# Nerite Snails poop like crazy!!



## DBlauj (Apr 17, 2012)

I had a recent algae bloom and lost the few Otos I had so I decided to get some Nerite Snails. Man these guys do an awesome job but boy do they poop a lot. I could not believe the next day how much waste they had left behind. Lucky for me I have sand as my substrate so I was able to get most of it. It usually lasts about a day before they unleash a barrage of poop bombs again. I'm thinking it's just because I have so much algae for the two of em to consume but I am happy to see an almost algae free tank. I like the fact that they won't reproduce but would I be better off with ramshorn snails?


----------



## sunyang730 (Jan 30, 2012)

ramshorn snails? Man, those are some crazy pooper. I got like 5 in the tank and in 1 day it is full with poop. Now I got a ammonia reading and I can't get it down. The tank was not cycled but those poops!
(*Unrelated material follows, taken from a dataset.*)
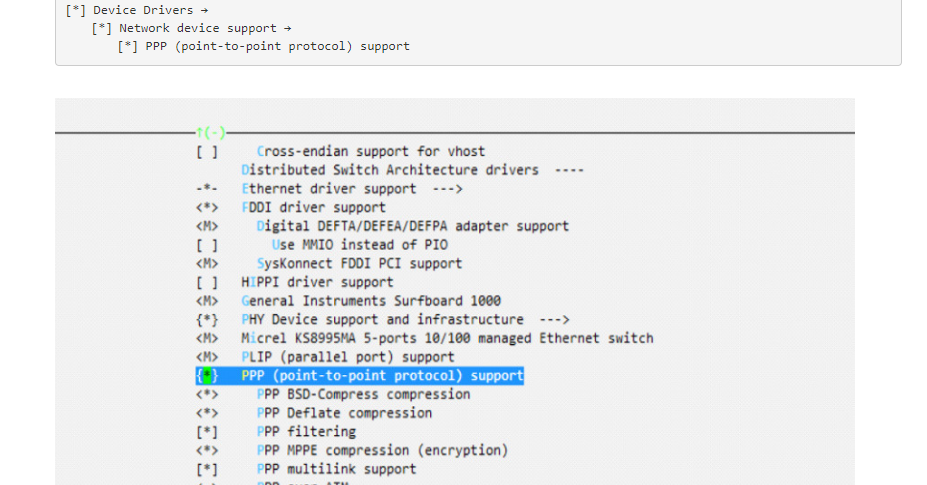Toggle FDDI driver support tristate marker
TOOO MANY!!!


----------



## RainSong (Jun 30, 2011)

Speaking of poopers ... I am constantly amazed at my BNPs ... in one end and out the other ... non stop


----------



## sunyang730 (Jan 30, 2012)

what is BNPs? 


I cant believe people start a thread about this. LOLOLOL I was shock when I got my Ramshorn snail. I was like, that is alot of poops!!!


----------



## ghost shrimp (Jun 11, 2012)

I believe BNP stands for Bristle Nose Pleco.


----------



## sunyang730 (Jan 30, 2012)

ghost shrimp said:


> I believe BNP stands for Bristle Nose Pleco.


I see,

Thanks!


----------



## ykh (Jul 21, 2006)

actually not just the snails, the shrimps poop a lot too


----------



## DBlauj (Apr 17, 2012)

RainSong said:


> Speaking of poopers ... I am constantly amazed at my BNPs ... in one end and out the other ... non stop


Yeah those guys are notorious waste machines also. I was given an awesome long finned albino BNP but that guy pooped soo much I had to given him back to my buddy. Opted for some Otos but I think my dosing with Flourish and flourish excel might of had something to do with their deaths, not 100% though. I still love my nerites as I've got 2 zebras and 2 red spotted. Although sometimes they go missing and then all of a sudden pop up. Weird little guys.


----------



## Bananariot (Feb 28, 2012)

BNP vs Nerite. The ultimate poop showdown.


----------



## sunyang730 (Jan 30, 2012)

Love Nerites! But I got nano tanks so I can't have the big one


----------